Est-il possible que progressivement mais inéluctablement nous soyons en train de créer ensemble une véritable médecine palliative ?
Mais qu’est ce que ce changement de terme sous tend ?
Les Soins palliatifs avaient pour idée centrale de prendre soin de la personne en phase avancée, voire terminale d’une maladie létale. L’idée d’une mort prochaine était prégnante et ressentie comme imminente. C’est d’ailleurs la co-existence de la confrontation avec la mort de l’autre et son évitement phobique qui avait mené certains soignants à ré-inventer et promouvoir les soins palliatifs chez l’adulte puis chez l’enfant.
Une médecine palliative se propose d’élargir cette idée du « prendre soin » avec des soins et des traitements encore actifs, inventifs en amont de la fin de vie mais surtout en gardant l’aiguille de notre boussole sur le « raisonnable ». Qu’est ce que raisonnable veut dire ?
C’est d’être guidé par le juste soin, le rationnel et la concordance avec la réalité du pronostic de façon à ce que l’ensemble de la démarche s’inscrive dans une clinique du réel avec la prise en compte de presque tous les im-possibles : médicaux, techniques, humains, sociaux, culturels, psychologiques, existentiels . Ceci permet d’affirmer s’il était encore nécessaire de le faire que l’enfant, l’adolescent (et aussi le bébé) d’une part reste un sujet « acteur » de sa vie et d’autre part qu’il soit entendu sur ce qu’il peut nous dire de sa qualité de vie, quels que soient sa situation médicale.
Cela ne veut pas dire que nous considérions que le travail autour de la fin de vie de l’enfant soit terminé, loin s’en faut.
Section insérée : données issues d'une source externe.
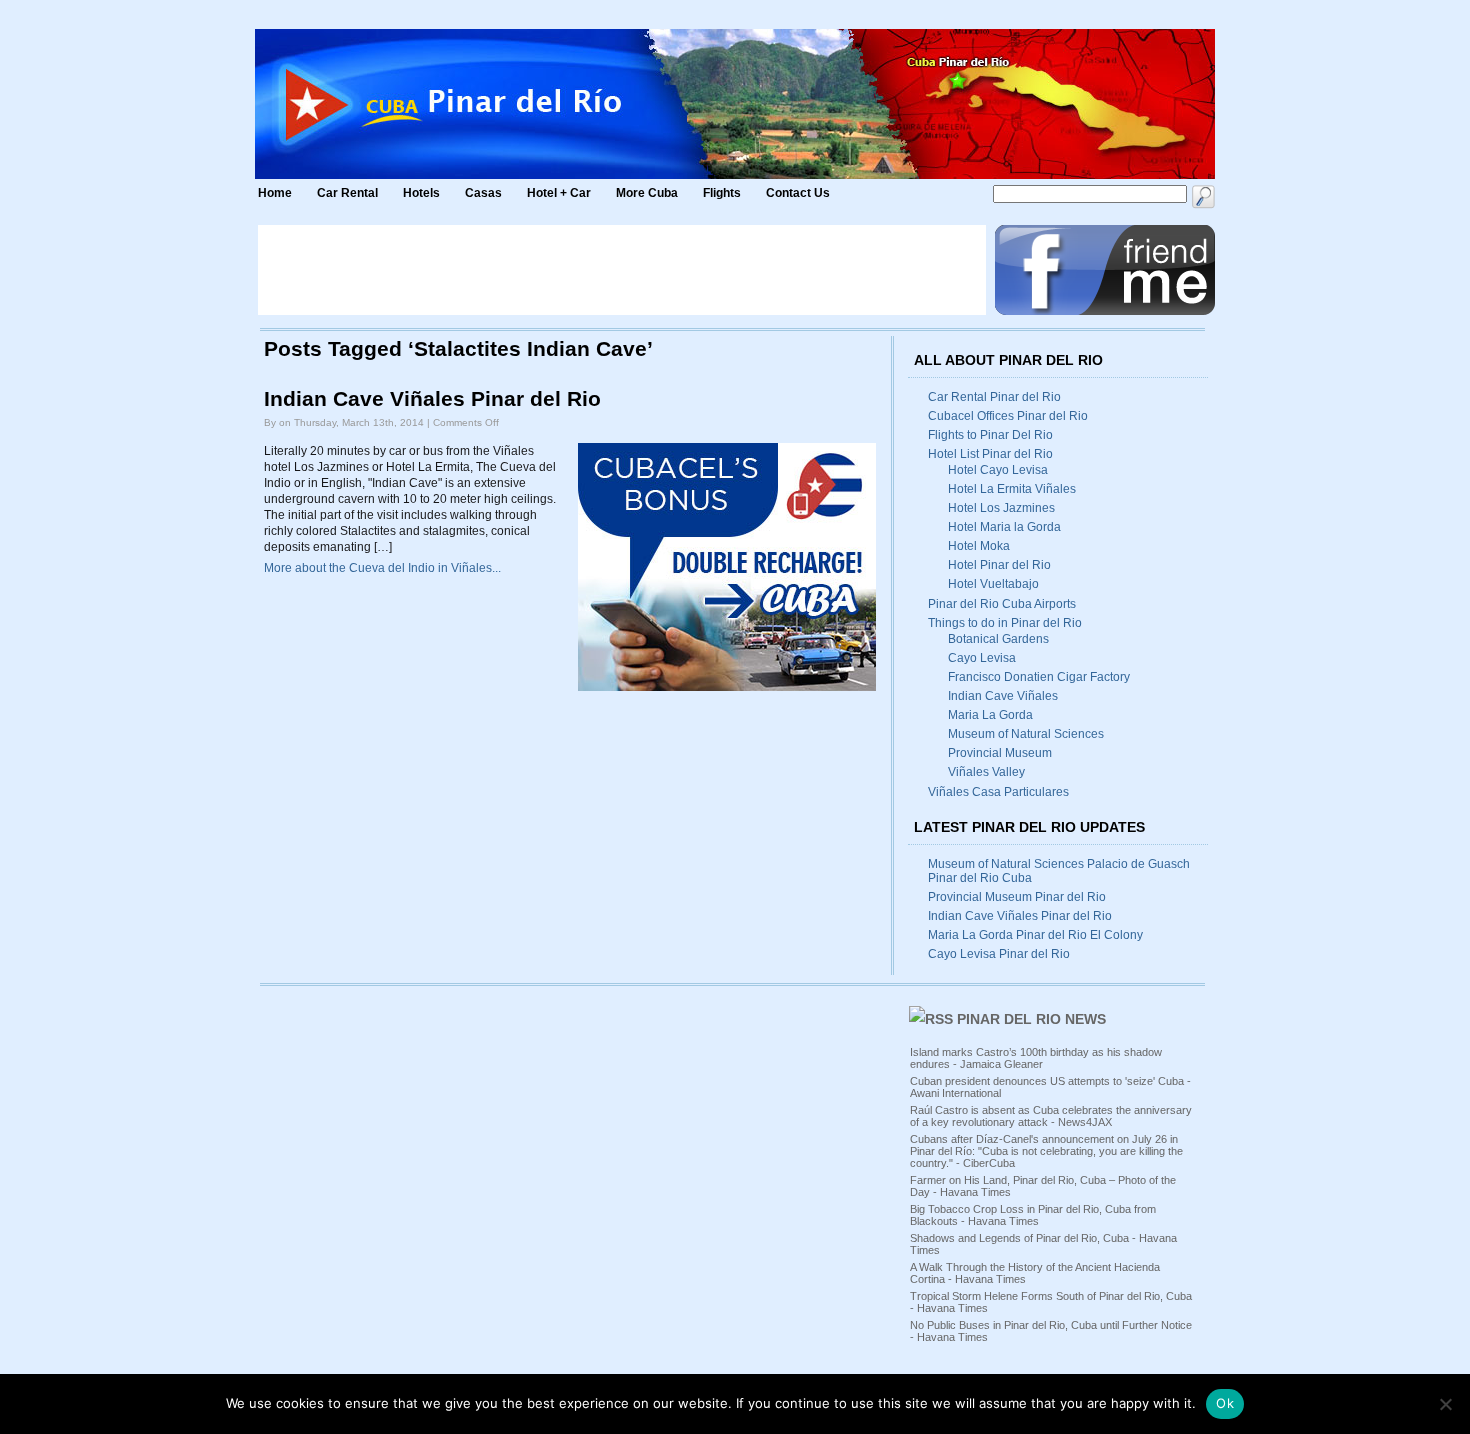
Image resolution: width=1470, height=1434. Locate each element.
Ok (1225, 1403)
Nous savons qu’il y a encore beaucoup à faire pour amener les services de pédiatrie – réanimation et soins intensifs, services de spécialités (cardiologie, hémato-onco, néphrologie, neurologie…), services et centres prenant en charge des malades atteints de pathologies chroniques, évolutives ou non – a mettre en oeuvre des accompagnements de fin de vie des enfants les plus a-traumatiques possibles. Nous expérimentons régulièrement combien des mesures pourtant simples apportent d’aide aux enfants en fin de vie à leur entourage en particulier aux frères et sœurs mais aussi aux équipes soignantes pédiatriques. En France, vient de se mettre en place au niveau national l’Observatoire de fin de vie qui devrait concourir à cette tâche.
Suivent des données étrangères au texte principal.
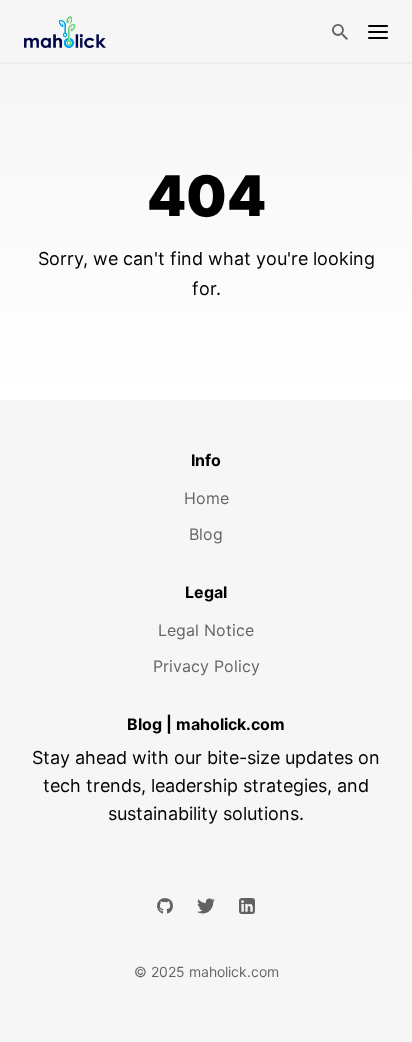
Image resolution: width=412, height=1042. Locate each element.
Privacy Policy (206, 666)
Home (206, 498)
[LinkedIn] (247, 906)
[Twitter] (206, 906)
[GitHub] (165, 906)
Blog (206, 534)
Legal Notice (206, 630)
L’article paru dans le New England à propos de l’intérêt de l’introduction précoce d’une démarche palliative au décours de la prise en charge de malades atteints de cancer du poumon montrait un allongement de la durée de vie de huit semaines avec une amélioration de leur qualité de vie. Ce travail nous invite à plusieurs réflexions en pédiatrie.
Comment introduire cette démarche palliative en pédiatrie suffisamment tôt ?
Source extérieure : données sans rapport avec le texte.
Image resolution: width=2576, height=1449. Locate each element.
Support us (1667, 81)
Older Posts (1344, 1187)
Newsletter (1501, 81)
Comment évaluer rigoureusement son efficacité quant aux symptômes, mesurer les bénéfices tant pour l’enfant que ses accompagnants naturels (parents, fratries, grands parents, entourage élargie)?
Est-ce que ce type d’approche ne permet pas d’aider au maintien d’un sens de la prise en charge pour les professionnels du soin quand la questions des limites de nos possibilités curatives se posent ? -enfin cela nous invite bien sûr à élargir les soins palliatifs à bien d’autres domaines que la seule oncohématologie pédiatrique Si les conclusions de cette étude se confirmaient, ce serait une façon de montrer qu’il est possible et compatible de s’inscrire dans une démarche du « prendre soin » profondément humaine sans pour autant renoncer à la rigueur scientifique d’une pratique résolument guidée par une aspiration à lutter contre les maladies ou à en ralentir leur évolution. Le défi de la médecine palliative est d’assurer une harmonisation de ces différentes visées : curatives tant que faire ce peut, palliative tant que de nécessaire, soignante et accompagnante toujours.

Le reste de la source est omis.